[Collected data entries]
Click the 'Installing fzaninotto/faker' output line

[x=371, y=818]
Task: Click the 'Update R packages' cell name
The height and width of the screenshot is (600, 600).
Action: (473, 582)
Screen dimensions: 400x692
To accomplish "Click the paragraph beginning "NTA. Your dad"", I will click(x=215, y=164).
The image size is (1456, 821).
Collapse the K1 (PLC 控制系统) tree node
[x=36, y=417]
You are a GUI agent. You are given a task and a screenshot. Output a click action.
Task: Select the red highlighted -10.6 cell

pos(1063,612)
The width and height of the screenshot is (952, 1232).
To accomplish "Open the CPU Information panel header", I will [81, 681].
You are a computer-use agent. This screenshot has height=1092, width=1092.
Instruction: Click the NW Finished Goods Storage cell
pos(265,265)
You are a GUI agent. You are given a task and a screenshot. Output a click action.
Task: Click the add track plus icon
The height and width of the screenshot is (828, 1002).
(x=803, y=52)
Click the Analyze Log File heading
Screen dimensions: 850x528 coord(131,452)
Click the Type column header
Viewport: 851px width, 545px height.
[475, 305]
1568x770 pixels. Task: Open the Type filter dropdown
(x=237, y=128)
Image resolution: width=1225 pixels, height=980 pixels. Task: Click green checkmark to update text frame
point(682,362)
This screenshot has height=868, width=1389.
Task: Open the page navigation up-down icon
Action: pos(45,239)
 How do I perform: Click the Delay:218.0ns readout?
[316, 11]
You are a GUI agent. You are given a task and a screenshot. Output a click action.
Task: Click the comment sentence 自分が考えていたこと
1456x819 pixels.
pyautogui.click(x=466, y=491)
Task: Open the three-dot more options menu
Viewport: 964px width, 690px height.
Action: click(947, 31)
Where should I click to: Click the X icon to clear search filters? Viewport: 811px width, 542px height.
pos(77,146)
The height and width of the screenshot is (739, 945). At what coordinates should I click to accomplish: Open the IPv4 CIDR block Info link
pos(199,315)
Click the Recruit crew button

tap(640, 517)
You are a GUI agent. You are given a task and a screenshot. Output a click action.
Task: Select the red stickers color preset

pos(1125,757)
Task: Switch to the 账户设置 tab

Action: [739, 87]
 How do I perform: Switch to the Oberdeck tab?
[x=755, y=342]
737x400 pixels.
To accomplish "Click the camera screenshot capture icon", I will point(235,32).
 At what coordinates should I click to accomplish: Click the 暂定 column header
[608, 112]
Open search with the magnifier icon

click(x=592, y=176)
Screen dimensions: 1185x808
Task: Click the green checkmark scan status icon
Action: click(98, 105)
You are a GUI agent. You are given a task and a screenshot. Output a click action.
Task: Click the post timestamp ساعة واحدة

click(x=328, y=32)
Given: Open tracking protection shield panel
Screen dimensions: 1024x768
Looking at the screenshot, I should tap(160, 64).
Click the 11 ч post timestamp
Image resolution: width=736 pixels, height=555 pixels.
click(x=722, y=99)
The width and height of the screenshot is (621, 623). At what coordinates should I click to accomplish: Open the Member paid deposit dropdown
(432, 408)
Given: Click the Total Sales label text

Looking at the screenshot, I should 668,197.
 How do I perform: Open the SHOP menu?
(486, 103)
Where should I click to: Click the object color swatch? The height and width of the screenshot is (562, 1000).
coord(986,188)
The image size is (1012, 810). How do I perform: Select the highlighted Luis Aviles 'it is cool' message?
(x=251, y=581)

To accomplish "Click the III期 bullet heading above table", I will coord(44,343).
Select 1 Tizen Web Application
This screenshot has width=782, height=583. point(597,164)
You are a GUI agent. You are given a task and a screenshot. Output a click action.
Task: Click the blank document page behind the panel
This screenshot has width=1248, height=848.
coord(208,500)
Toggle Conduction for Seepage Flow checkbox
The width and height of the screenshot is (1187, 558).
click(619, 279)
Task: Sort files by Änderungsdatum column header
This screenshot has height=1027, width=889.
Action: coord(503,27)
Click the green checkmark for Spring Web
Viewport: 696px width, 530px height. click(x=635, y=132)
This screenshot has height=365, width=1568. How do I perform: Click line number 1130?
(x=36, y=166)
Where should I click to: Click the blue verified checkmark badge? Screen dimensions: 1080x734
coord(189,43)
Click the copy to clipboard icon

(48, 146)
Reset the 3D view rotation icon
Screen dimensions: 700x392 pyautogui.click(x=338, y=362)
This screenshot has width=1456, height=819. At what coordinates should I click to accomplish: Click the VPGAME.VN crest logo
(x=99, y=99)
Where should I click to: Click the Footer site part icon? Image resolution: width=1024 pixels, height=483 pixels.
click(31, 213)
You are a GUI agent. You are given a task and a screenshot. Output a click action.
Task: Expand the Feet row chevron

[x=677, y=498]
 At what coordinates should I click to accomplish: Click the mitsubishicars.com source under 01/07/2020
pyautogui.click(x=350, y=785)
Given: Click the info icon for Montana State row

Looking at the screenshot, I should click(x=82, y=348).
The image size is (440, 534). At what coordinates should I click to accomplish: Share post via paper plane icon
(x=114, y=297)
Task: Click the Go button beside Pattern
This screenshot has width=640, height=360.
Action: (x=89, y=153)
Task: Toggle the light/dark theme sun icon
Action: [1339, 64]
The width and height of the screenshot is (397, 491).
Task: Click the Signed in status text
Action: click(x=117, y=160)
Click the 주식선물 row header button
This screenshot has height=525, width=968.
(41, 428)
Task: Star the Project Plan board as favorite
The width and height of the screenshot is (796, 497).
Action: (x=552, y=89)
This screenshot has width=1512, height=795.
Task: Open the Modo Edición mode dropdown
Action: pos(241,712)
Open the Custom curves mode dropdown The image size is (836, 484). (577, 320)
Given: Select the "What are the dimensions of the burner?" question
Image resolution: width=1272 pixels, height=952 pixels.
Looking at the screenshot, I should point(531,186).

__What the task requires__: Only the lines above from the one with "Instruction: Click the" through the one with "737x400 pixels." should be duplicated, character for character.

__Problem solution__:
Instruction: Click the NW Finished Goods Storage cell
pos(265,265)
You are a GUI agent. You are given a task and a screenshot. Output a click action.
Task: Click the add track plus icon
The height and width of the screenshot is (828, 1002).
(x=803, y=52)
Click the Analyze Log File heading
Screen dimensions: 850x528 coord(131,452)
Click the Type column header
Viewport: 851px width, 545px height.
[475, 305]
1568x770 pixels. Task: Open the Type filter dropdown
(x=237, y=128)
Image resolution: width=1225 pixels, height=980 pixels. Task: Click green checkmark to update text frame
point(682,362)
This screenshot has height=868, width=1389.
Task: Open the page navigation up-down icon
Action: pos(45,239)
 How do I perform: Click the Delay:218.0ns readout?
[316, 11]
You are a GUI agent. You are given a task and a screenshot. Output a click action.
Task: Click the comment sentence 自分が考えていたこと
1456x819 pixels.
pyautogui.click(x=466, y=491)
Task: Open the three-dot more options menu
Viewport: 964px width, 690px height.
Action: click(947, 31)
Where should I click to: Click the X icon to clear search filters? Viewport: 811px width, 542px height.
pos(77,146)
The height and width of the screenshot is (739, 945). At what coordinates should I click to accomplish: Open the IPv4 CIDR block Info link
pos(199,315)
Click the Recruit crew button

tap(640, 517)
You are a GUI agent. You are given a task and a screenshot. Output a click action.
Task: Select the red stickers color preset

pos(1125,757)
Task: Switch to the 账户设置 tab

Action: [739, 87]
 How do I perform: Switch to the Oberdeck tab?
[x=755, y=342]
737x400 pixels.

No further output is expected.